• What the task asks: Beginning at the line that mentions "Where should I click to: Click the", retype the rest of the records below exactly. Pictures are not part of the copy.

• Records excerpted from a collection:
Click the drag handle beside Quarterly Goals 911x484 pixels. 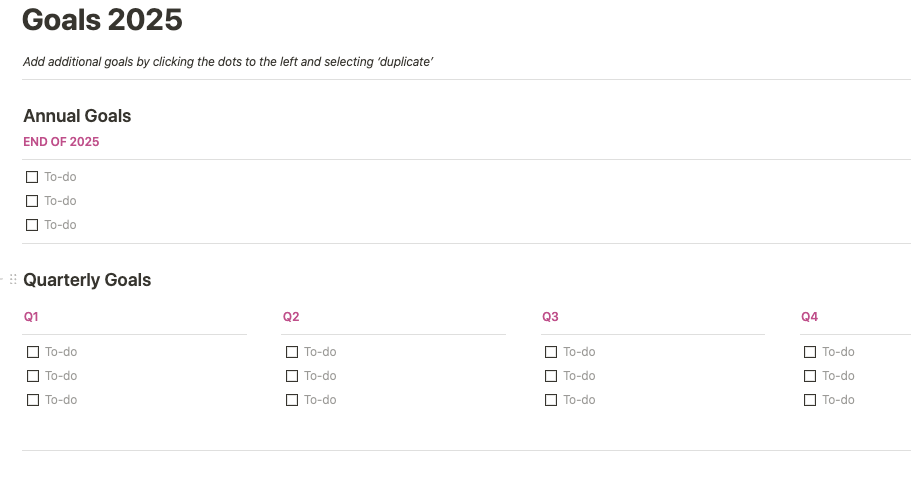tap(13, 280)
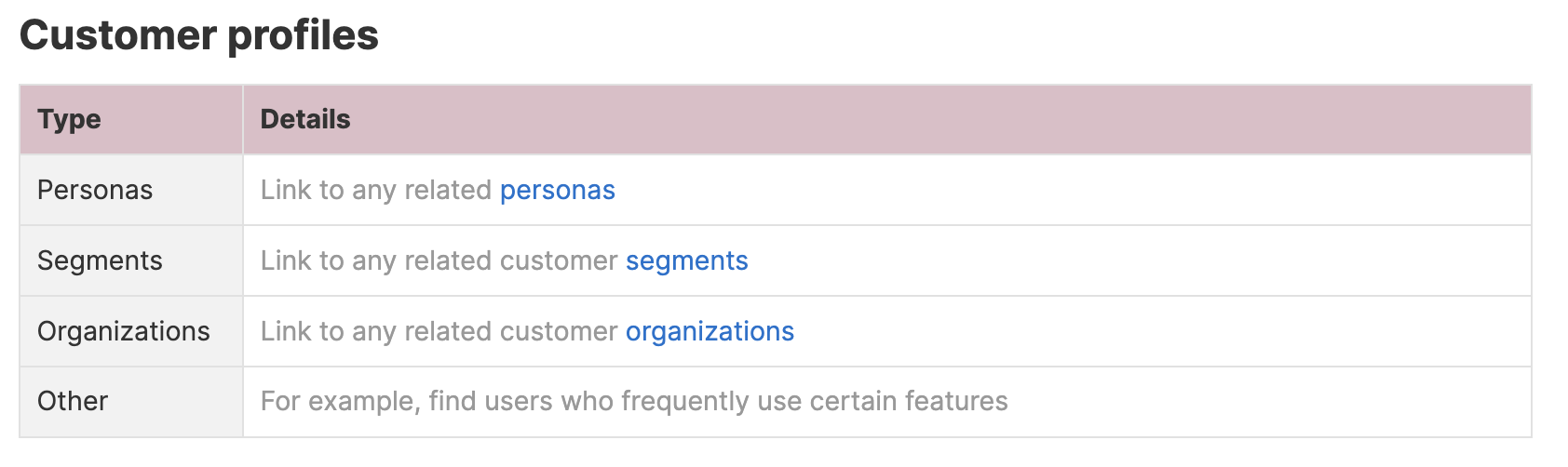Click text 'Link to any related customer' before organizations
The width and height of the screenshot is (1568, 467).
(x=439, y=331)
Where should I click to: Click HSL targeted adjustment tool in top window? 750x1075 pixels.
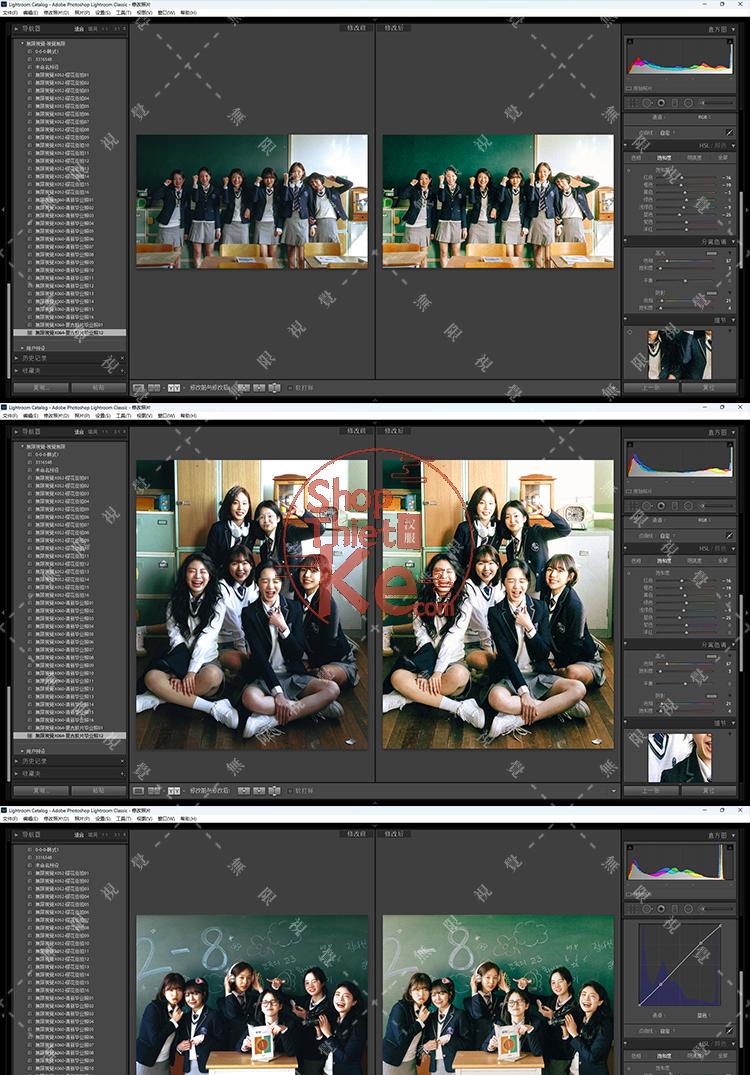pos(629,169)
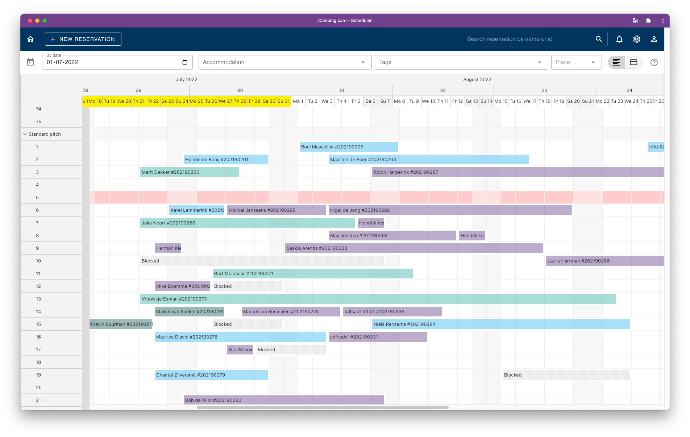This screenshot has width=690, height=437.
Task: Click the New Reservation button
Action: [x=83, y=39]
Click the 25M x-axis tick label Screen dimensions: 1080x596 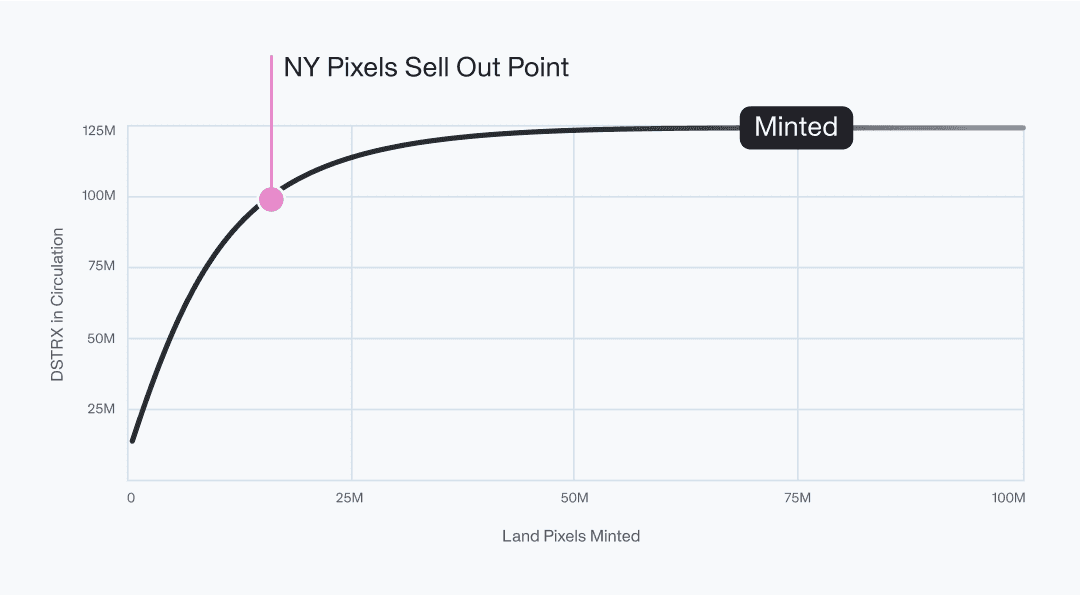(349, 498)
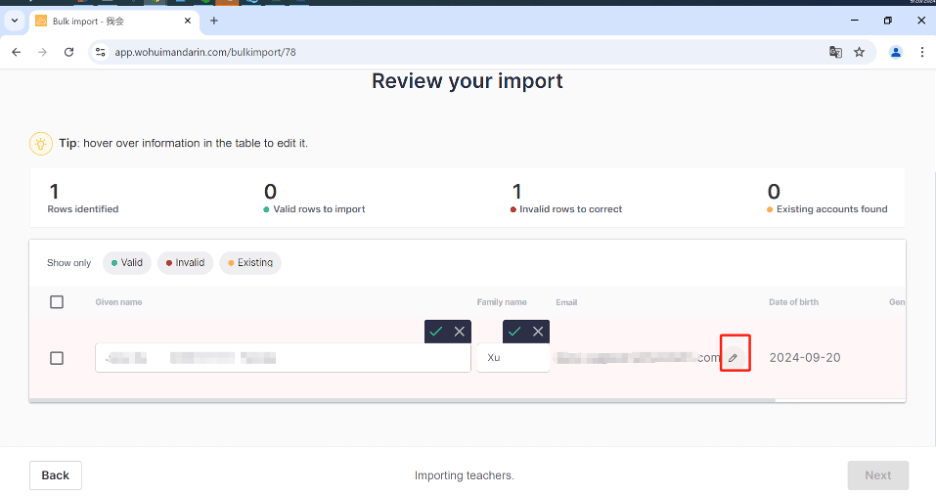
Task: Cancel given name edit with X icon
Action: point(459,331)
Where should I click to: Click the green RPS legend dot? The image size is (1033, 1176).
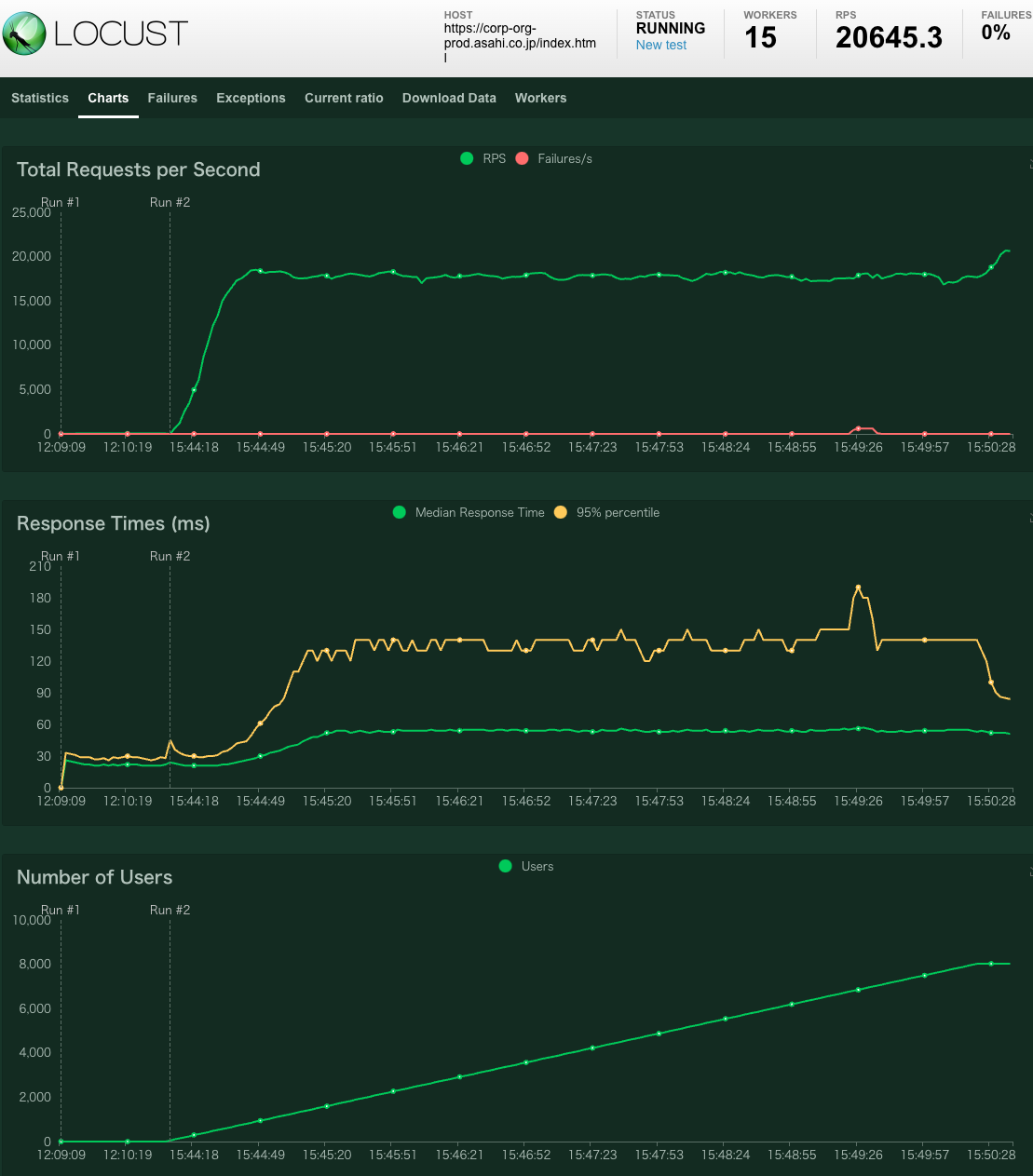[x=467, y=158]
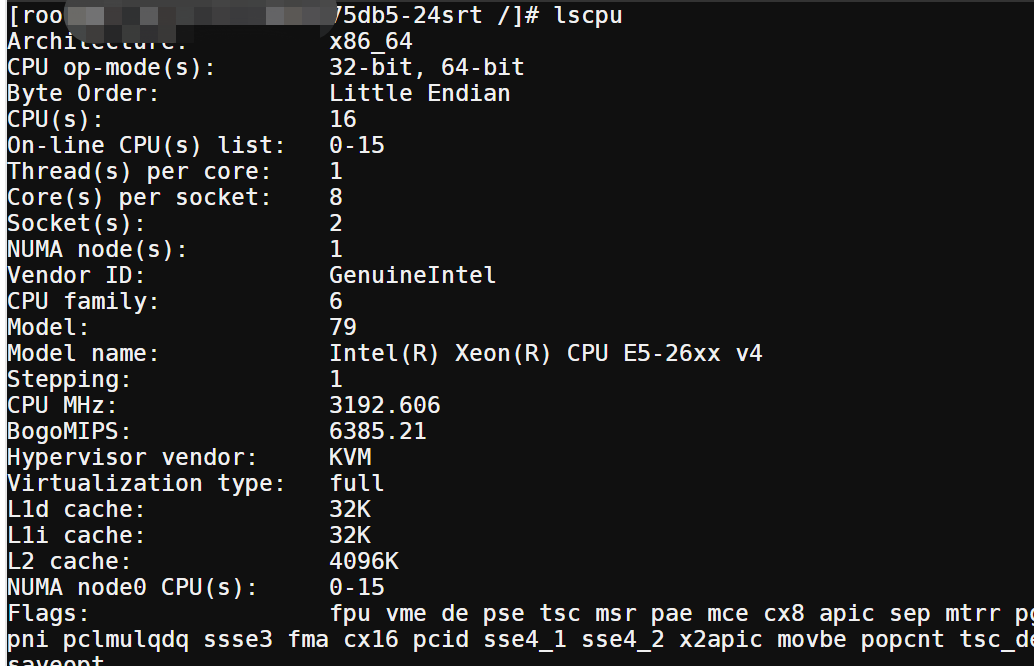Select the NUMA node0 CPU(s) label

pos(133,587)
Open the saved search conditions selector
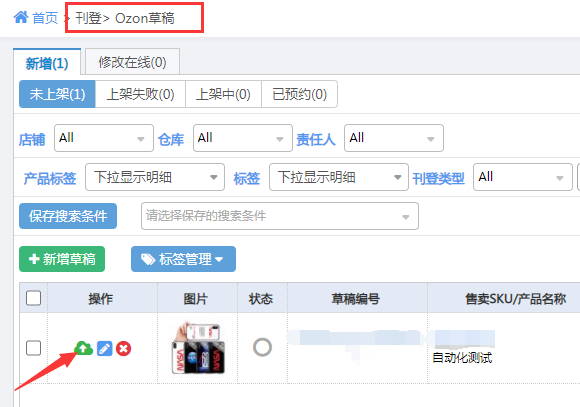Viewport: 580px width, 407px height. [x=280, y=216]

• Response:
Where should I click to: Click the green RPS legend dot? The image size is (1033, 1176).
[x=467, y=158]
Select the NUMA node0 CPU(s) label

pos(133,587)
Open the saved search conditions selector
Viewport: 580px width, 407px height. [x=280, y=216]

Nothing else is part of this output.